Nous sommes une équipe qui ne se pose pas de questions. Lorsqu’il faut y aller, nous avançons tous. Lorsque nous avions décidé d’inviter le regretté Isao Takahata, fondateur du studio Ghibli, nous l’avons fait. Nous sommes en contact permanent avec son ami proche, accompagnateur et interprète, le chercheur et professeur d’université Ilan Nguyên.

Autant dire que lorsque nous voulons quelque chose, nous faisons tout pour que les portes s’ouvrent à nous.
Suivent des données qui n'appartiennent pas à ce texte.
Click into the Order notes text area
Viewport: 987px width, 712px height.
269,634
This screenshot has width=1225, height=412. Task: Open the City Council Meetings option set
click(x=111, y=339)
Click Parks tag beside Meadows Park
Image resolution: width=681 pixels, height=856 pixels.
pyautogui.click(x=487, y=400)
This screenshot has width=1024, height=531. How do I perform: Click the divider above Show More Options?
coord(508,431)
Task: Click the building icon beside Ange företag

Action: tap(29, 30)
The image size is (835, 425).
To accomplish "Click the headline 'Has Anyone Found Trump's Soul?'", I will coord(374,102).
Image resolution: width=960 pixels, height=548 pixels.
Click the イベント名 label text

La chance se provoque et je pense que nous avons réussi à provoquer la nôtre, tout en travaillant.

Il y a beaucoup de meilleurs souvenirs, à commencer par cette venue de feu Isao Takahata, la présence permanente de Michel Ocelot, parrain de toute l’histoire du FICAM. Son nom est associé à ce festival dès ses débuts en 2001. Les souvenirs sont constitués aussi de toutes ces belles projections organisées pendant vingt ans, quand on voit que durant les séances de films de différentes nationalités, les familles sont là, pères, mères et enfants.

Beaucoup d’enfants ont mis les pieds dans une salle de cinéma pour la première fois en s’émerveillant devant une projection dans le cadre du FICAM, c’est un meilleur souvenir à part entière que nous vivons avec chacun de ces jeunes festivaliers. Le public est de plus en plus fidèle. Nous avons la fierté de lire dans le regard des gens de la ville de Meknès que ce festival leur appartient vraiment à eux tous.